| Given information |
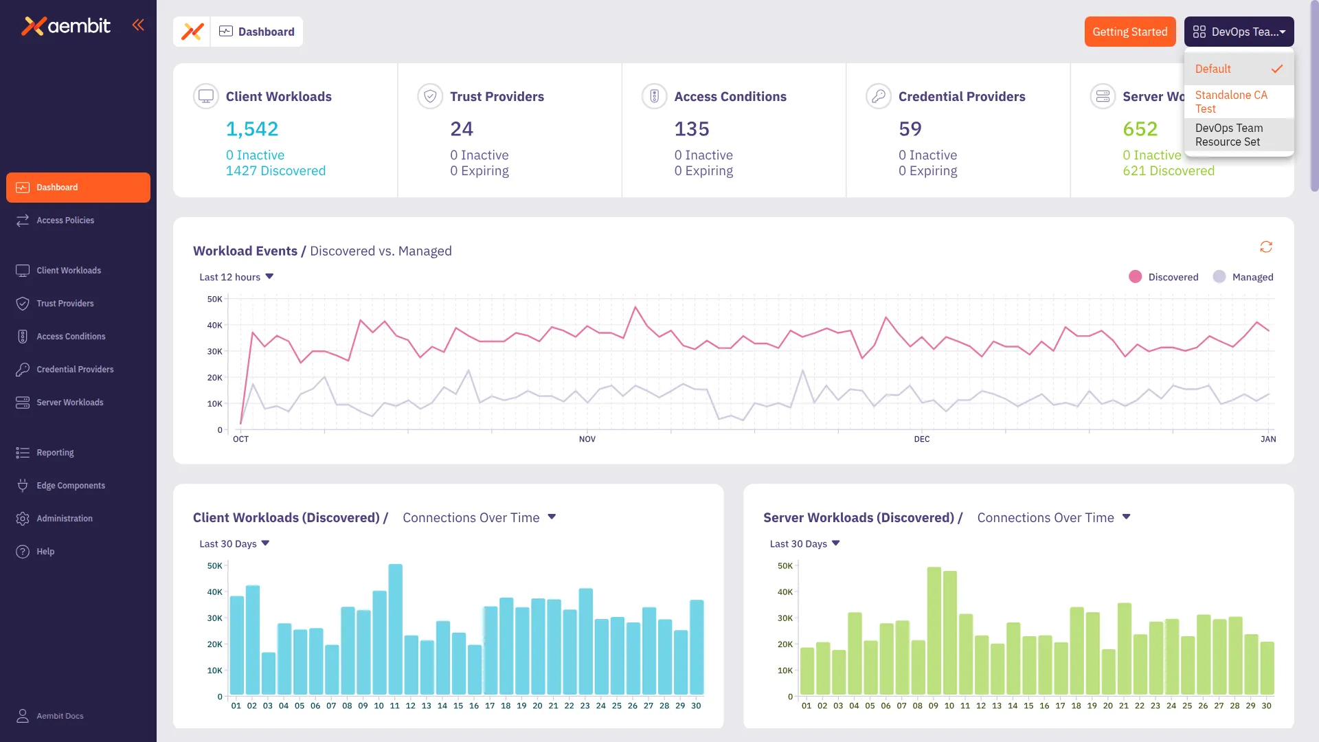Image resolution: width=1319 pixels, height=742 pixels.
Task: Collapse the left sidebar with the double-chevron
Action: tap(138, 25)
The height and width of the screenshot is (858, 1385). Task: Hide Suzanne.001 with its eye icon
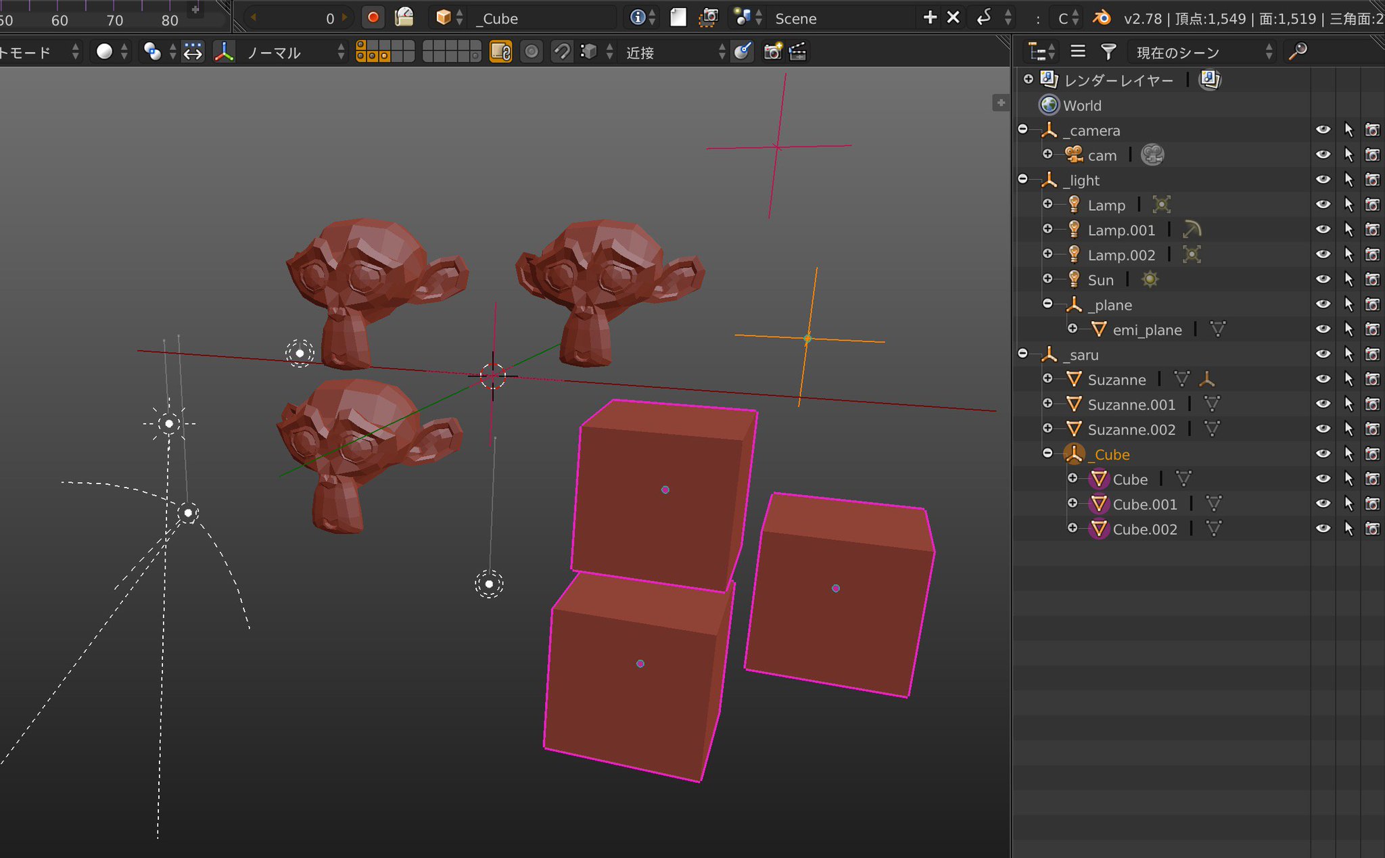pyautogui.click(x=1323, y=404)
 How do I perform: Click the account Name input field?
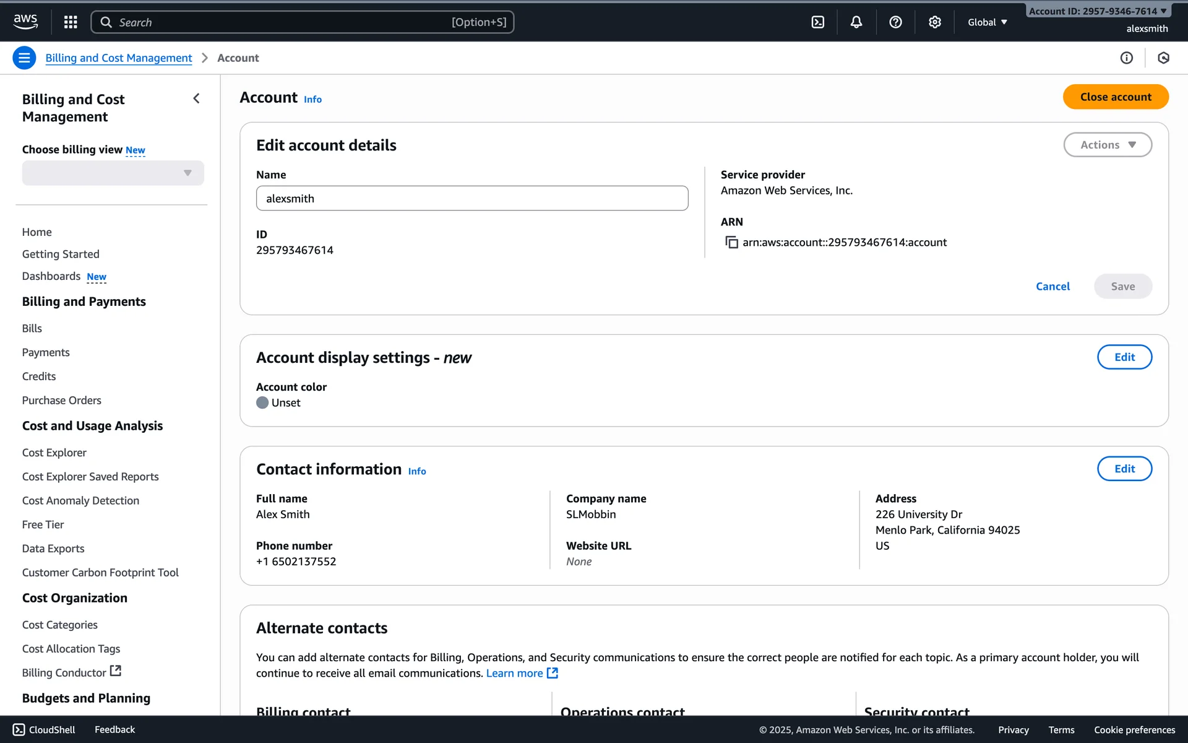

| Task details |
Working from the line containing "The height and" to the last line of the data, retype every line exactly, both ends included, and leave out all pictures.

| Finished task |
The height and width of the screenshot is (858, 1385). Task: Hide Suzanne.001 with its eye icon
pyautogui.click(x=1323, y=404)
 How do I perform: Click the account Name input field?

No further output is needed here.